═══ Passage shown ═══

Data retention determines how long the raw files you upload to ORCA stick around in S3 after analysis completes. It’s separate from analysis results — quality scores, classifications, AI Readiness scores, and reports are stored in the database and persist regardless of what you set here. The retention setting only affects the original CSV/Parquet/Excel files. Once they’re deleted, you can no longer re-run analysis from them, but every result derived from them remains in your dashboard, reports, history, and contracts forever. This separation is intentional: it lets you prove the analysis happened for compliance purposes long after the source data is gone.

Retention modes

ORCA supports three modes:
ModeBehaviorWhen to use
analysis_only (default)Files deleted ~24 hours after analysis completesMaximum privacy posture. Default for most workspaces.

═══ Data extract ═══

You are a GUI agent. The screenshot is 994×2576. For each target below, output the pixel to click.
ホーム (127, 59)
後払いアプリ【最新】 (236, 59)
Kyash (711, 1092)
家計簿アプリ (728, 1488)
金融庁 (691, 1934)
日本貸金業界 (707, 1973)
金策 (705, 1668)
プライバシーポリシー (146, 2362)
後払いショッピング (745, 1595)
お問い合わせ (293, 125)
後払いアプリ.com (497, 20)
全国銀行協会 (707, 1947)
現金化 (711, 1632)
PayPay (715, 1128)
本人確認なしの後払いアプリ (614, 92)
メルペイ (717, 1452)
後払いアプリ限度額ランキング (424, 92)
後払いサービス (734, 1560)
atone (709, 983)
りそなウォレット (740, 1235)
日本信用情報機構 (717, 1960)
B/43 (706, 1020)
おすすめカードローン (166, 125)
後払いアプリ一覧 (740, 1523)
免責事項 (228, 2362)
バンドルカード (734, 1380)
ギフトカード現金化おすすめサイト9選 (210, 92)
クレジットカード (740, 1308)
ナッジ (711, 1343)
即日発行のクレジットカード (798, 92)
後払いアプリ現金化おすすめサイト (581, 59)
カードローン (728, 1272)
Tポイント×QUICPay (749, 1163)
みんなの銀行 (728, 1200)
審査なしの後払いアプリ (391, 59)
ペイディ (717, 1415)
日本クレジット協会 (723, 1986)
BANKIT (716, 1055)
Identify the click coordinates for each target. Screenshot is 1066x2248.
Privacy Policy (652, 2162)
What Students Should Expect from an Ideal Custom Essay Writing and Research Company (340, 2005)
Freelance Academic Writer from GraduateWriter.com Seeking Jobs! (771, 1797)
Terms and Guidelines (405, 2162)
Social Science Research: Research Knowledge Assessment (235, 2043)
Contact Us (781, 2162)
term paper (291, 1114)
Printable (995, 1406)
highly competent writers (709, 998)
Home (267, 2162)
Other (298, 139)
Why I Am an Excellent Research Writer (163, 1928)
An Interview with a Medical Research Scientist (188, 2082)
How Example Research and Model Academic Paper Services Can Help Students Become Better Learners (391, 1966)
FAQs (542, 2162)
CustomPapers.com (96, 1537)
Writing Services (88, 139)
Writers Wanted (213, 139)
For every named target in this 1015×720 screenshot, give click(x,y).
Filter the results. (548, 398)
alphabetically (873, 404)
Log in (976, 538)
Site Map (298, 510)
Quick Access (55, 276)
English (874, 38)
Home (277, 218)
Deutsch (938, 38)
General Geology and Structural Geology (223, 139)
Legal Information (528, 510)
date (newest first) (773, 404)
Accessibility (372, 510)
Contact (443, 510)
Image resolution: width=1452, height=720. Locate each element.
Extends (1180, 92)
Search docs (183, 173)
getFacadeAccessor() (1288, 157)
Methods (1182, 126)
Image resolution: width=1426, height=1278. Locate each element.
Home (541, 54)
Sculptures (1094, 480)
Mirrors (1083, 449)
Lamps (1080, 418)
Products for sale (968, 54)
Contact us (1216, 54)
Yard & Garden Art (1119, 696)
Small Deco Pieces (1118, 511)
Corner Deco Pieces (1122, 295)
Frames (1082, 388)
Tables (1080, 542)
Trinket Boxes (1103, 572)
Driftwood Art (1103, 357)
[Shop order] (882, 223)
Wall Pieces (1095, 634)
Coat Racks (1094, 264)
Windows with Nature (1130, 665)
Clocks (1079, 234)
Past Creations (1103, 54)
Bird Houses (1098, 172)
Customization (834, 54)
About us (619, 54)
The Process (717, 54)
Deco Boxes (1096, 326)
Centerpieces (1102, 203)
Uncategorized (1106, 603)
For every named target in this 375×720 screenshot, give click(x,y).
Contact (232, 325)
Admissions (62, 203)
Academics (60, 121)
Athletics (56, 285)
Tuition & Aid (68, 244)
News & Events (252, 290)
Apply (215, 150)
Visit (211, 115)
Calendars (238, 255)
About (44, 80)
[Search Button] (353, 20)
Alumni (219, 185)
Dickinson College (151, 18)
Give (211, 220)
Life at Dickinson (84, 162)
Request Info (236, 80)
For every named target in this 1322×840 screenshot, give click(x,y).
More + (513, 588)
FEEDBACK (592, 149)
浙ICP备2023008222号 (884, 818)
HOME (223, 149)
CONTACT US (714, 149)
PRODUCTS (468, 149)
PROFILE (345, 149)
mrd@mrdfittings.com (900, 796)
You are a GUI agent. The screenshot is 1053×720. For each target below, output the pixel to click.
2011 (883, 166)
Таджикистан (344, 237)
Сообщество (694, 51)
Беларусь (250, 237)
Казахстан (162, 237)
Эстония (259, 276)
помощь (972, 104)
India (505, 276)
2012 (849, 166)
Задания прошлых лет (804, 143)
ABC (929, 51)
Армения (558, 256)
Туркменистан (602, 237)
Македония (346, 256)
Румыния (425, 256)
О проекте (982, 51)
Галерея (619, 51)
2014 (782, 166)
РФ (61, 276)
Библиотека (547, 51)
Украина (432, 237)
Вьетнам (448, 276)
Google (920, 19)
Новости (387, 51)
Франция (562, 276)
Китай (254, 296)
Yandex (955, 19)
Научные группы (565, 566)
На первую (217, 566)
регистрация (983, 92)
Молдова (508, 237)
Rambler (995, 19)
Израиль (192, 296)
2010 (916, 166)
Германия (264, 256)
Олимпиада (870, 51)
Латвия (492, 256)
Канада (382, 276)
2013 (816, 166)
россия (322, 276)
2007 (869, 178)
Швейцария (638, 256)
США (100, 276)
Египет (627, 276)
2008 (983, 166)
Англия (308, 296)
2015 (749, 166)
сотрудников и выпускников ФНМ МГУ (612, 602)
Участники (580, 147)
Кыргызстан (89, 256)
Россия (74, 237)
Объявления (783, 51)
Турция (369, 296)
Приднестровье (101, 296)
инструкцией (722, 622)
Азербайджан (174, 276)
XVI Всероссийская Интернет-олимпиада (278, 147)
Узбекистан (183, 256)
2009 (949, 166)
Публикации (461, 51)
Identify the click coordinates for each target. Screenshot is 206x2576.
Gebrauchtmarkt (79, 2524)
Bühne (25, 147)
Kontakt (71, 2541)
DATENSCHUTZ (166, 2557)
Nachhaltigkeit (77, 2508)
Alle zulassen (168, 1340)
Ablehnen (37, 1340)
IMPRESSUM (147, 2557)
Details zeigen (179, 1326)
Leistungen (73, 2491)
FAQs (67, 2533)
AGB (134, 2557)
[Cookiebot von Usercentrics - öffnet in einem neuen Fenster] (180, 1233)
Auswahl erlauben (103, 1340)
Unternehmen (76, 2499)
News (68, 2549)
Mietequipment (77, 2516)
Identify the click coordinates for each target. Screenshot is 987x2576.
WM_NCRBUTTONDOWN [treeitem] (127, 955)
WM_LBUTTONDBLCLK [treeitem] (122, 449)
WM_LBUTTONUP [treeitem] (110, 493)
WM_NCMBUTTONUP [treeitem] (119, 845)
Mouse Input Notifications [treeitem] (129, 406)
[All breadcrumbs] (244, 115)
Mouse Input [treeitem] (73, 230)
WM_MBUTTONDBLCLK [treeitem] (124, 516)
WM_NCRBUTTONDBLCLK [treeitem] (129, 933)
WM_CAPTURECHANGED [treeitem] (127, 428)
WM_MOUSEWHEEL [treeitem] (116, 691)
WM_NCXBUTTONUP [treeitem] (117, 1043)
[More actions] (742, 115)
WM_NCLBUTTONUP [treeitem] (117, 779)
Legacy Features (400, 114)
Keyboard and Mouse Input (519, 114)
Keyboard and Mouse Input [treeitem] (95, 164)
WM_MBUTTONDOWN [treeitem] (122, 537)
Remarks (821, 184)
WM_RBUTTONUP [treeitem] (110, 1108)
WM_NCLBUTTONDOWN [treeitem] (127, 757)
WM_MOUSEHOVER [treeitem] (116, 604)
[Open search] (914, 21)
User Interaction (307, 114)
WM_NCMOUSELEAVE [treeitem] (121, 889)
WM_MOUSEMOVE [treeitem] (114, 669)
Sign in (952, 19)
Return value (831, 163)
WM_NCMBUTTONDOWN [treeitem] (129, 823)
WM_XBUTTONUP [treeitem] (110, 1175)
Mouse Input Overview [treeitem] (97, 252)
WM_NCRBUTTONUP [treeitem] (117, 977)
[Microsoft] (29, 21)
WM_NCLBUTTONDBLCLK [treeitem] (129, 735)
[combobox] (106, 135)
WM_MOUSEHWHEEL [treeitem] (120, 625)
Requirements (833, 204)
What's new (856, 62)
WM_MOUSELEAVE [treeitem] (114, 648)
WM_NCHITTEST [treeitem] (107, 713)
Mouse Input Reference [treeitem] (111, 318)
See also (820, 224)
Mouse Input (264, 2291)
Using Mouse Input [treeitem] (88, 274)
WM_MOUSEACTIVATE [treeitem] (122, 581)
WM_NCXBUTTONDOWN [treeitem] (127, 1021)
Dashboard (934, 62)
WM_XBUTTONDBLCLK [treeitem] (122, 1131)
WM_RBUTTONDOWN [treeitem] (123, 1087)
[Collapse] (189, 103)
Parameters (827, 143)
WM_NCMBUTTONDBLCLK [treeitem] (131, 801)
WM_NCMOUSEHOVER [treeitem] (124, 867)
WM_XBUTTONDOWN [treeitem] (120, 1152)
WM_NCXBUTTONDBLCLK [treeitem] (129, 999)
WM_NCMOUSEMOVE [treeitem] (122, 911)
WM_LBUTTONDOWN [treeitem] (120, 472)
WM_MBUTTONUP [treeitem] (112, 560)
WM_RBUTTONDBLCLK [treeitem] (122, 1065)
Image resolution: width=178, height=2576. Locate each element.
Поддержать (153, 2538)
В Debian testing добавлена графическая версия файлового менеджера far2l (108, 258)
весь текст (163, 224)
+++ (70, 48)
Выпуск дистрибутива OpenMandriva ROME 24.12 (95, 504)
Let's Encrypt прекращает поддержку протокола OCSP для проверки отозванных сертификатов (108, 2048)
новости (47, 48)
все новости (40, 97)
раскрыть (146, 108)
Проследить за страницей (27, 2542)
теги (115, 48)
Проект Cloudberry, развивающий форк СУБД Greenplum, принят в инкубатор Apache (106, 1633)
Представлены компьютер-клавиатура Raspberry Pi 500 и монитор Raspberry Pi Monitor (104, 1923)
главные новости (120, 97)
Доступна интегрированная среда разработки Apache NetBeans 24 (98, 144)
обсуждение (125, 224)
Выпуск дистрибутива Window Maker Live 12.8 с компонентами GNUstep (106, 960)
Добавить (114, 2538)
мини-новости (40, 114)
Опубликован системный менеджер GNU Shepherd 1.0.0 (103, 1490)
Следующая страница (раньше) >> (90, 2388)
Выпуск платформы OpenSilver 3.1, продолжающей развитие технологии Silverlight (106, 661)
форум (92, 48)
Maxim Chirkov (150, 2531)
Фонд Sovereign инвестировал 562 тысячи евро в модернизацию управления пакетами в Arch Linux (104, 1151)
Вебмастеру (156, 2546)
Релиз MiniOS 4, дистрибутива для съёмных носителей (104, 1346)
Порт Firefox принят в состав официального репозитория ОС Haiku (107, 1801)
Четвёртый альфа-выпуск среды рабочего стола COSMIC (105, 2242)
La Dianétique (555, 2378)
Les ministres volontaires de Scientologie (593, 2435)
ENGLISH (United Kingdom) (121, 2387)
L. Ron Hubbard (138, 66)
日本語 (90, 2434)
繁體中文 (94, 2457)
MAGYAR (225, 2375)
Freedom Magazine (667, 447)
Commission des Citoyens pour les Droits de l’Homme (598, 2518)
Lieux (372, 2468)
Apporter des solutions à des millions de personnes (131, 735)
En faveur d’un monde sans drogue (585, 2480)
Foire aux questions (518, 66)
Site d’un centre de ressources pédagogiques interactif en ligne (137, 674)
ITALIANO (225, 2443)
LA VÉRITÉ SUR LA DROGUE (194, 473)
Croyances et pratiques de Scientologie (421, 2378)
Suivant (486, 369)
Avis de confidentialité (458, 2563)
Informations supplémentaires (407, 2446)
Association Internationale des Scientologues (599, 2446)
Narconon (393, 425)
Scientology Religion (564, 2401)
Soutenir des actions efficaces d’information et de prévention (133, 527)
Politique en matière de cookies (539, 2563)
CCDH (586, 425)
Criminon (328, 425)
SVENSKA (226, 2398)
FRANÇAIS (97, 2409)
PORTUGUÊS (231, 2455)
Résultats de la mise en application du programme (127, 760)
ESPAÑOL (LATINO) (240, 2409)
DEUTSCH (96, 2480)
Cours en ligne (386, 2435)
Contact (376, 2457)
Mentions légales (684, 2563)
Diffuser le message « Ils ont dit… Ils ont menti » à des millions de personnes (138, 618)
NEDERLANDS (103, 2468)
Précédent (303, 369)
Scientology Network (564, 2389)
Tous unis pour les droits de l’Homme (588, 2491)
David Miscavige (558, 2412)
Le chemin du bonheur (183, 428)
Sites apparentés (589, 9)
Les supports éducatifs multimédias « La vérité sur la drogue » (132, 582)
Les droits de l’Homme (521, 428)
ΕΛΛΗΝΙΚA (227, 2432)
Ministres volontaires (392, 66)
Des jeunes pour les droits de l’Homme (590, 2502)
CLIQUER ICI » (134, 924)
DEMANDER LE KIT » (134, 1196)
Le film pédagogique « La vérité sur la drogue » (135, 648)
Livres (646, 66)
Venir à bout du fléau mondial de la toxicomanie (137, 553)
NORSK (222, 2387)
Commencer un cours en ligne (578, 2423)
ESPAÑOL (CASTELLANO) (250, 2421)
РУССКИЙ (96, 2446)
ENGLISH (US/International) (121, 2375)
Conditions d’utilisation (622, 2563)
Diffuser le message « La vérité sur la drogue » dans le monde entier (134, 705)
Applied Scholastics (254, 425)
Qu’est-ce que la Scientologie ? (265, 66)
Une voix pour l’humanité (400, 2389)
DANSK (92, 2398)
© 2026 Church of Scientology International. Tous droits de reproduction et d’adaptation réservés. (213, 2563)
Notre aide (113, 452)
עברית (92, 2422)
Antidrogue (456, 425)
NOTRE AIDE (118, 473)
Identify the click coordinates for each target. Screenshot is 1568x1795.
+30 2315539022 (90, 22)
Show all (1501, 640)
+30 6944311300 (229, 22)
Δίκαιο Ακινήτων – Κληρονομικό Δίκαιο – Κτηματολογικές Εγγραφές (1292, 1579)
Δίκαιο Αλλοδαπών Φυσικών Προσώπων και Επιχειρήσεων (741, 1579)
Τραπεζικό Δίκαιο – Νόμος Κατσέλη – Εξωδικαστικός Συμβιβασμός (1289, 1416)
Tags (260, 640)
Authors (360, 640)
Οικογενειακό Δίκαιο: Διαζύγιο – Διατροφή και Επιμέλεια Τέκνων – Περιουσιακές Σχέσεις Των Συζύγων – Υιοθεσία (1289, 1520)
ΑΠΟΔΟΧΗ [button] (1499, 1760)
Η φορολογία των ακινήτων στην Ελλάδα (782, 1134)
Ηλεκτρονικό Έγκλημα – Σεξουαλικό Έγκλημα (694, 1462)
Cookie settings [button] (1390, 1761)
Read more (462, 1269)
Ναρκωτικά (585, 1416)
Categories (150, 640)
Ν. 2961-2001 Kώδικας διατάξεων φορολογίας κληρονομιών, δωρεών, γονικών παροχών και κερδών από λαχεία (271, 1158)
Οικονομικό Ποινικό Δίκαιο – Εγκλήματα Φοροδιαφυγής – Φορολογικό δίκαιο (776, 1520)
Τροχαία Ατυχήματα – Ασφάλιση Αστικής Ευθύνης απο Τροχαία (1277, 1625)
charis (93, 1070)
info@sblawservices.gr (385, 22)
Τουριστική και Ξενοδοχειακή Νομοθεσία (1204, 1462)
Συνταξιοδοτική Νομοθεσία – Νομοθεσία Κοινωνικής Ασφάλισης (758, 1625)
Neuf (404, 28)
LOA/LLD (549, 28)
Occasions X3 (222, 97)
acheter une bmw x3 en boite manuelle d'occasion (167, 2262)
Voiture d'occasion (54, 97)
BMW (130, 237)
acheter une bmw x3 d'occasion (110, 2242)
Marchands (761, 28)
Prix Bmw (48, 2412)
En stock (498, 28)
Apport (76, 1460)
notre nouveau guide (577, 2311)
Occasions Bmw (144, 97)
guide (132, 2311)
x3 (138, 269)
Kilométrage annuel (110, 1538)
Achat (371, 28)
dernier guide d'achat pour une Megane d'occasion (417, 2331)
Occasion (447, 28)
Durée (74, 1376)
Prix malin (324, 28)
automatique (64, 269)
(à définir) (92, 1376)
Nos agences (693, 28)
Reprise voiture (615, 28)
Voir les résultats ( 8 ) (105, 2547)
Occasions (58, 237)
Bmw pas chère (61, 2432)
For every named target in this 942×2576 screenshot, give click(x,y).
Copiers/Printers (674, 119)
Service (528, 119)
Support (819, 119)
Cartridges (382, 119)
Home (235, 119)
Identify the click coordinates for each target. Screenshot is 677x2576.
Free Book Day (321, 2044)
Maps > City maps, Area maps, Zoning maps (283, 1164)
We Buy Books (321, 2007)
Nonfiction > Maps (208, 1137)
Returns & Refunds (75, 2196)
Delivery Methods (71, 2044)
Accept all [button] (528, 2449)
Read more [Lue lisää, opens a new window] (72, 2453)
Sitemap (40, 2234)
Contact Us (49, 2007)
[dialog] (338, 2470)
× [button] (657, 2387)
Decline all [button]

═══

**Your assignment**
Please copy the data retention text between "Data retention determines" and "for most workspaces.", inclusive, and replace "dashboard" with "account". The listing is drawn from a separate source and is unrelated to the data retention text.

**Task output**
Data retention determines how long the raw files you upload to ORCA stick around in S3 after analysis completes. It’s separate from analysis results — quality scores, classifications, AI Readiness scores, and reports are stored in the database and persist regardless of what you set here. The retention setting only affects the original CSV/Parquet/Excel files. Once they’re deleted, you can no longer re-run analysis from them, but every result derived from them remains in your account, reports, history, and contracts forever. This separation is intentional: it lets you prove the analysis happened for compliance purposes long after the source data is gone.

Retention modes

ORCA supports three modes:
ModeBehaviorWhen to use
analysis_only (default)Files deleted ~24 hours after analysis completesMaximum privacy posture. Default for most workspaces.